▶ [GIVEN TASK]: Continue the article on quality control for CSL citation styles, starting right after its last sentence.

── TEXT SEGMENT

One of the most common questions we get about the CSL project, especially when we’re talking to companies looking to implement CSL into their product, is about quality control. So, how do we ensure quality for now more than 1000 different citation styles?
Travis: The Automated First Wall of Defense
Whenever someone submits a style to the CSL repository on GithHub, the first “person” they interact with is—well it’s not a person but a friendly bot called “Travis.” Travis, or “Travis CI” by full name, automatically runs a series of tests on the repository: It checks whether all styles validate, i.e. don’t contain anything that CSL doesn’t allow. It checks whether there are any macros in the style that are not used or are used but not defined. It also makes sure the style follows the naming convention we use in the repository.
This is how Travis looks when it’s happy:
An unhappy Travis looks like this:
By clicking on “Details” you can look at the exact error message(s) that cause Travis to fail. In this case, the submitted style, zeitschrift-fur-theologie-und-kirche, specifies some macros that aren’t actually used—Travis lists the test conditions that are violated.
Several Pairs of Watchful Eyes
There are a handful of people who can commit styles directly to the CSL repository (though the styles still go through a check by Travis before being widely distributed). Everyone else can contribute via so called “pull request,” basically a set of suggested changes. A couple of volunteers, mainly Rintze Zelle and me with occasional help from other people, review these submissions.
For new styles, we perform a very basic review: Does everything in the style make sense? Is it going to be used widely enough to warrant inclusion (we’re pretty liberal here, but aren’t accepting styles used by a dozen people)? Are other requirements like documentation and ISSN (for journals) met?

────
── MATERIAL PROVIDED

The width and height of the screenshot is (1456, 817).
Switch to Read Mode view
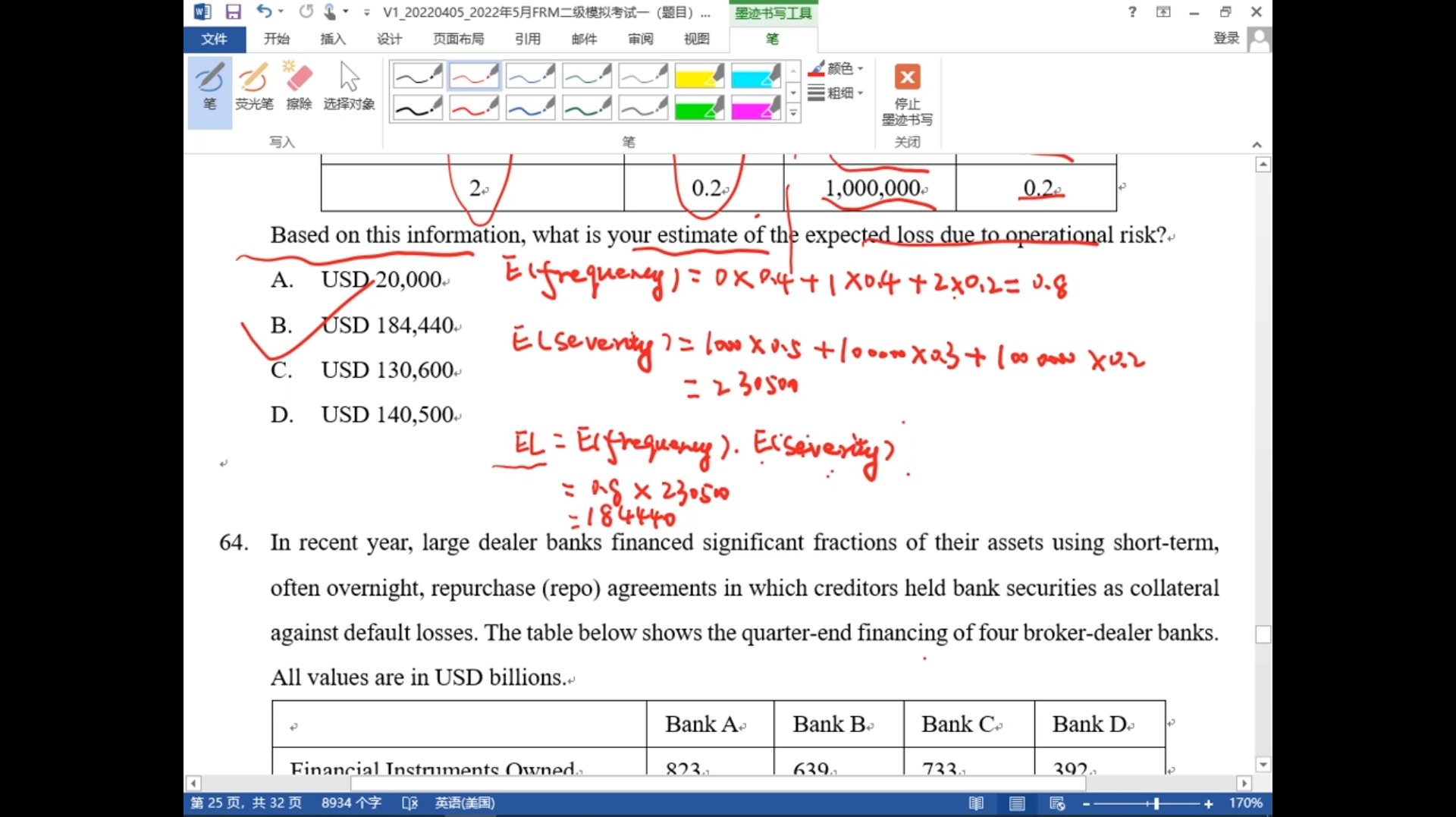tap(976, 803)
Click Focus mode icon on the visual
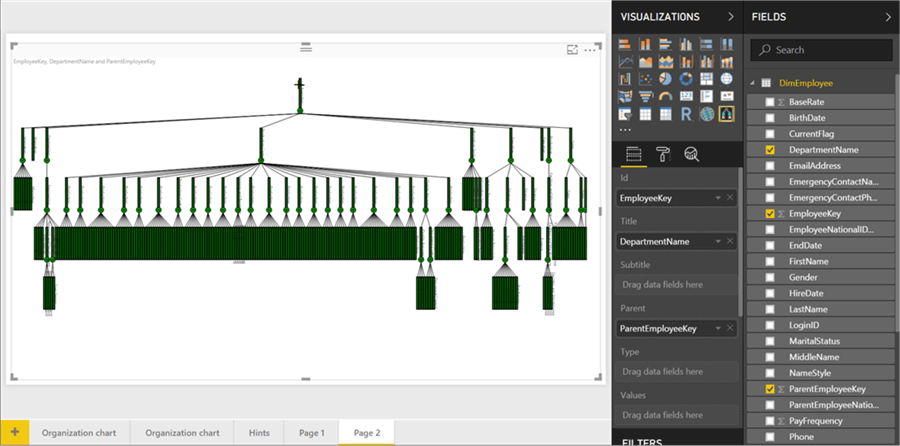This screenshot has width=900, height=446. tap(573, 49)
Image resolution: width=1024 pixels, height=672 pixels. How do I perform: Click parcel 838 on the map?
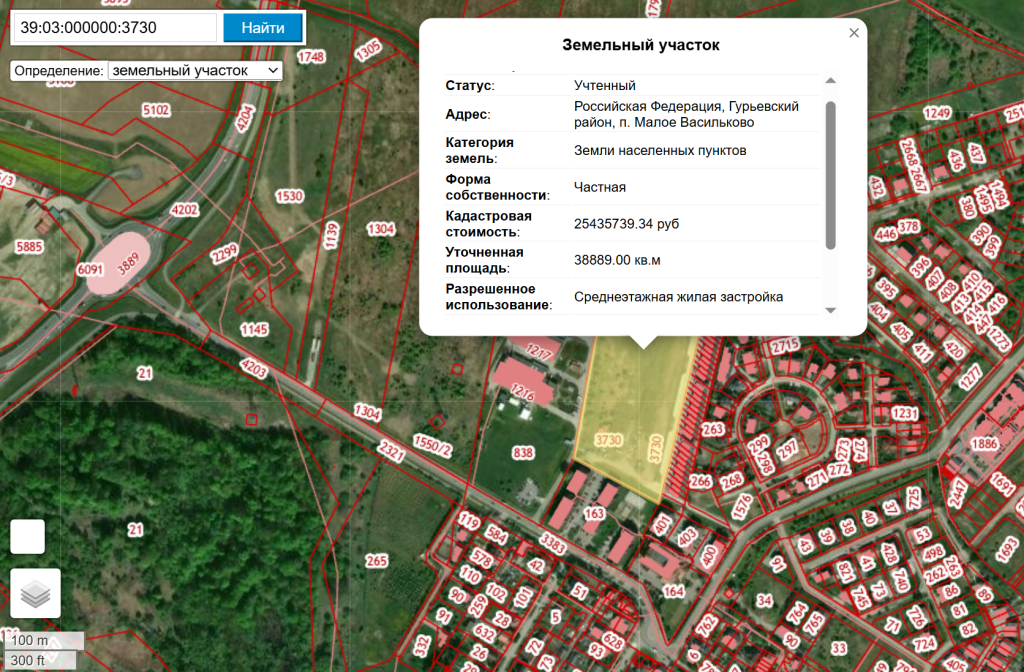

────
── MATERIAL PROVIDED

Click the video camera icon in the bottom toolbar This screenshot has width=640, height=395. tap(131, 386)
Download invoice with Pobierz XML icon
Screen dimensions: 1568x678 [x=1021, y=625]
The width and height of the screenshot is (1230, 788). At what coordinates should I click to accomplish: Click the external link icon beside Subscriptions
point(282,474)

────
── MATERIAL PROVIDED

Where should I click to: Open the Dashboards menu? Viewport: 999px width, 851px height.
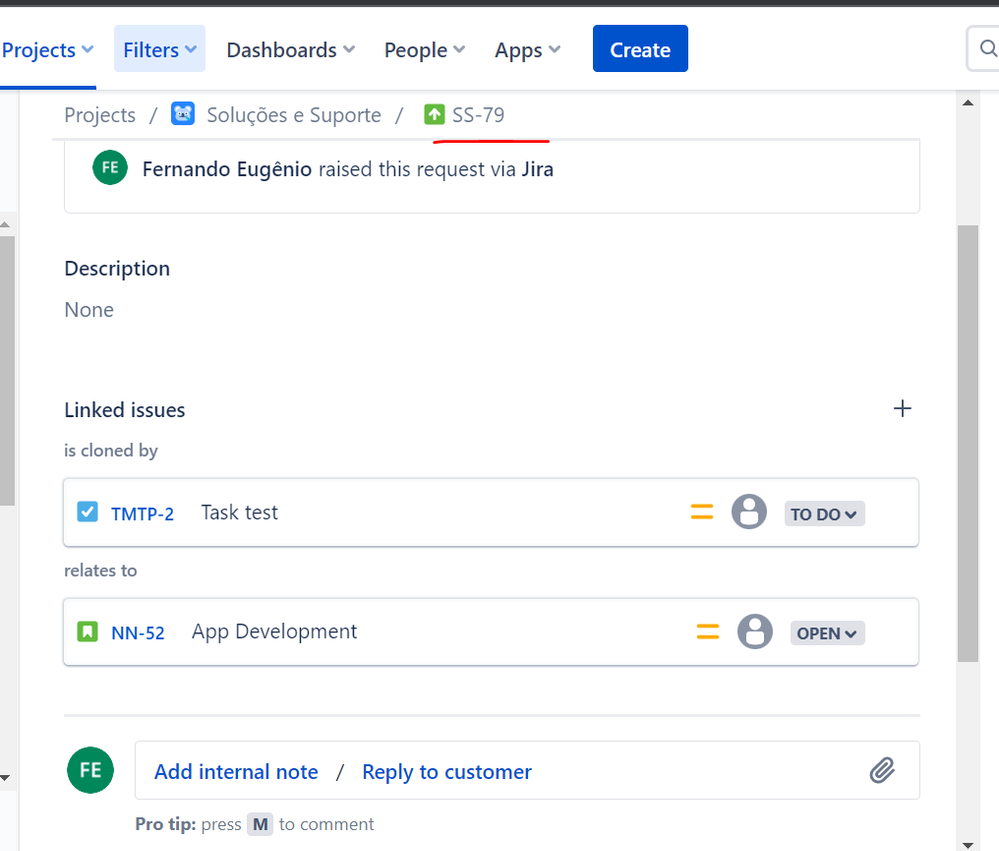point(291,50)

────

▶ [FINAL RESULT]:
For existing styles, we take a closer look at the proposed changes. While we mostly take the word of contributors for what citations should look like, we do go over the changes in the CSL code to make sure they will actually and consistently have the desired effect. For widely used styles like APA, Chicago Manual, or Vancouver/NLM, we take extra steps to assure the changes get it right and will consult the respective style manual.
This process takes up a significant amount of volunteer time, especially since CSL attracts a huge amount of submissions, many from people with little or no programming experience. In the last month alone, for example, 10 new people contributed citation styles and/or fixes to CSL. We’re very proud of that! But it does mean that we spend more time guiding people through the process than most other projects likely do.
Code Maintenance—CSL on a Diet
We’ll occasionally identify common inefficiencies, sometimes even outright errors, in CSL code and fix those by scripting—everyone using their favorite tool ranging from simple sed commands to more elaborate Perl or Python scripts— (followed by manual control and fixes). In recent weeks we have removed thousands of line of unused and/or superficial code from CSL styles. While these rarely change the behavior of styles, they make our styles more efficient and easier to modify down the road.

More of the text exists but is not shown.